### SOURCE EXCERPT

====

[Debian-med-packaging] [devteam-bioc] Please explain binary files without source in Rsamtools

Martin Morgan mtmorgan at fhcrc.org
Wed Oct 30 14:38:09 UTC 2013


On 10/30/2013 03:12 AM, Maintainer wrote:
> Hi,
>
> as formerly posted here I'm working onn the Debian packaging of
> preconditions for the new version of cummeRbund.  The package Rsamtools
> belongs to the tree of dependencies and inside its source I found some
> binary files with unclear origin which will not be accepted.  Since
> Martin Morgan pointed me in previous cases to the documentation inside
> the package I tried to verify this first but failed.  Here are the
> files in Question:

you don't mention the version you're trying to port; the following is from

   https://hedgehog.fhcrc.org/bioconductor/trunk/madman/Rpacks/Rsamtools

>
> Files: inst/extdata/CaffeineTxdb.sqlite
>   I tried `grep -R CaffeineTxdb` with no hit.

stale; removed. sqlite tables derived from querying a public data base 
('biomart.org').

>
> Files: inst/extdata/ex1.bam

ex1.sam is the text representation of ex1.bam (using Rsamtools::asBam at the 
time of file creation); ex1.bam.bai is an index created on ex1.bam (using 
Rsamtools::indexBam at the time of file creation). ex1.sam is derived from files 
originally distributed with 'samtools' software under an MIT license, see 
Rsamtools/LICENSE

>   I tried
>
>    $ grep -R ex1\.bam | grep -v system\.file
>    inst/unitTests/test_BcfFile.R:        checkEquals("ex1.bam", h[["Sample"]])
>    inst/doc/Rsamtools-Overview.Rnw:list.files(dirname(bamFile), pattern="ex1.bam(.bai)?")
>    inst/doc/Rsamtools-Overview.R:list.files(dirname(bamFile), pattern="ex1.bam(.bai)?")
>    src/samtools/knetfile.c:                fp = knet_open("http://www.sanger.ac.uk/Users/lh3/ex1.bam", "r");
>
>   None of these files is kind of documenting the origin and even worse
>   the URL at www.sanger.ac.uk does not exist any more.
>
> Files: inst/extdata/ex1.bam
>   I tried `grep -R ex1\.bcf | grep -v system\.file` with no hit

ex1.bcf is a file hand created in antiquity, and used in unit tests and man pages.

====

### SHORT PROBLEM 1
In the Rsamtools thread, what is ex1.sam said to be?

====

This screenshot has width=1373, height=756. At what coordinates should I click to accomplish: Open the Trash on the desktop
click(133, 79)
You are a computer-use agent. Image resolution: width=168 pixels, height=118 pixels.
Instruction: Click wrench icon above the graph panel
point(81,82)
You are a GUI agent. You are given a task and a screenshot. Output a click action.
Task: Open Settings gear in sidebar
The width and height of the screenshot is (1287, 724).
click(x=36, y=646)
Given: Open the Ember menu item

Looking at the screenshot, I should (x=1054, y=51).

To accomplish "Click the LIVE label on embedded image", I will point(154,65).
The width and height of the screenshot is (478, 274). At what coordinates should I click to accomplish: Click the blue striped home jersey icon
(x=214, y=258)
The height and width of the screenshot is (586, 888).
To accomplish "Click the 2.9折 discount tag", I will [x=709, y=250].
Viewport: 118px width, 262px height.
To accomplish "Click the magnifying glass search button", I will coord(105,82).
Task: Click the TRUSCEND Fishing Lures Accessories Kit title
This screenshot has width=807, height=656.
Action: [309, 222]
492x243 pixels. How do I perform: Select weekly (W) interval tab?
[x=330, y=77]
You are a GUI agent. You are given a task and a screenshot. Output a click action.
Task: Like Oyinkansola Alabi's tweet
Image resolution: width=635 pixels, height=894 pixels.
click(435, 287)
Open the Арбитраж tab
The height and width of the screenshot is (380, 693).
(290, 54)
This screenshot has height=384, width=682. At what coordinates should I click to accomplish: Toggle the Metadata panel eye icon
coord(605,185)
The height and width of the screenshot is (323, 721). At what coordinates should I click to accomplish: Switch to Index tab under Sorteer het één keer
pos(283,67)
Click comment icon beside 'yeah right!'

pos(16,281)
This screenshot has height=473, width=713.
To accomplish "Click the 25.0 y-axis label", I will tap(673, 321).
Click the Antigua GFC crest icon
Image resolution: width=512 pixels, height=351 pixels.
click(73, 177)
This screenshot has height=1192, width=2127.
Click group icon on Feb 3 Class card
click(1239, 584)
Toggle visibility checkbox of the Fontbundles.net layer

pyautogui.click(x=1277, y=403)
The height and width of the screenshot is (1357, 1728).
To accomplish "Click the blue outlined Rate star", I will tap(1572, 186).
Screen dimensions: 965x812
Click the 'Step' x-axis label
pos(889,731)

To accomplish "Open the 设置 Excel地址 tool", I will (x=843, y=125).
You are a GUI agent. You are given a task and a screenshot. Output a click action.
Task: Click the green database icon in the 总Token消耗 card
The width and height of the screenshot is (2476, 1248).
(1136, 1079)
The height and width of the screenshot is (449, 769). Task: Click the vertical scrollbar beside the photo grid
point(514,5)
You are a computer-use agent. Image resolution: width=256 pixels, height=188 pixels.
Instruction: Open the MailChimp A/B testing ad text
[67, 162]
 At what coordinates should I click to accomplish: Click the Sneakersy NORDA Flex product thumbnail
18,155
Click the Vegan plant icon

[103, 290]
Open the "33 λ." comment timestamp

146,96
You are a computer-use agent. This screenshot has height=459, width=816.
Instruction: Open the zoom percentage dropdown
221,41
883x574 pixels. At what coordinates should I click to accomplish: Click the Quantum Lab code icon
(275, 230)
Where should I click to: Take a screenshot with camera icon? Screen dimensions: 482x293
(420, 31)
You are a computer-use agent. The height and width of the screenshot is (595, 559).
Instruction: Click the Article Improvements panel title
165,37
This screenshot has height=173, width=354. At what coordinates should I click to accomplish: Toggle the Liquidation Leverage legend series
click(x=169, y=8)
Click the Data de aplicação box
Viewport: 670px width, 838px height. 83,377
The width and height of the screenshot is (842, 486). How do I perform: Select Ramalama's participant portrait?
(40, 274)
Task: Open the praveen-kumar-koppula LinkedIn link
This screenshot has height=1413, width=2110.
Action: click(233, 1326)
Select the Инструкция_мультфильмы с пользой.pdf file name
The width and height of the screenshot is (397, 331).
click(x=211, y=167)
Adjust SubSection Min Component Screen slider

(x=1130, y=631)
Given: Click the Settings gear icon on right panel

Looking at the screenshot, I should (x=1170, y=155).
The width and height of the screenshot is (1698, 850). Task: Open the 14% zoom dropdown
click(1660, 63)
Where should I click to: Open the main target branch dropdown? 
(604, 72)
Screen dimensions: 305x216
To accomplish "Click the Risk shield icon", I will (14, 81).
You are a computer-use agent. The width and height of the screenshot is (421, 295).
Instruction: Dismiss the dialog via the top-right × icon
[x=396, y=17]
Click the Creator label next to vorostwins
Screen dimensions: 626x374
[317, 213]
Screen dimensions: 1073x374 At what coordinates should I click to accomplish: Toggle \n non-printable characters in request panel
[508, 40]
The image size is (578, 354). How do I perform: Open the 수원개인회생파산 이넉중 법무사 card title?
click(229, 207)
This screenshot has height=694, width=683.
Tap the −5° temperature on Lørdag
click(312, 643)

====

### SHORT PROBLEM 2
Reproduce the stretch of rows from the line containing "This screenshot has height=1192, width=2127." through the line containing "point(514,5)", swapping every "screenshot" for "image" and changing nothing else. Give only those rows.

### WRITTEN SOLUTION 1
The text representation of ex1.bam.

### WRITTEN SOLUTION 2
This image has height=1192, width=2127.
Click group icon on Feb 3 Class card
click(1239, 584)
Toggle visibility checkbox of the Fontbundles.net layer

pyautogui.click(x=1277, y=403)
The height and width of the image is (1357, 1728).
To accomplish "Click the blue outlined Rate star", I will tap(1572, 186).
Screen dimensions: 965x812
Click the 'Step' x-axis label
pos(889,731)

To accomplish "Open the 设置 Excel地址 tool", I will (x=843, y=125).
You are a GUI agent. You are given a task and a image. Output a click action.
Task: Click the green database icon in the 总Token消耗 card
The width and height of the image is (2476, 1248).
(1136, 1079)
The height and width of the image is (449, 769). Task: Click the vertical scrollbar beside the photo grid
point(514,5)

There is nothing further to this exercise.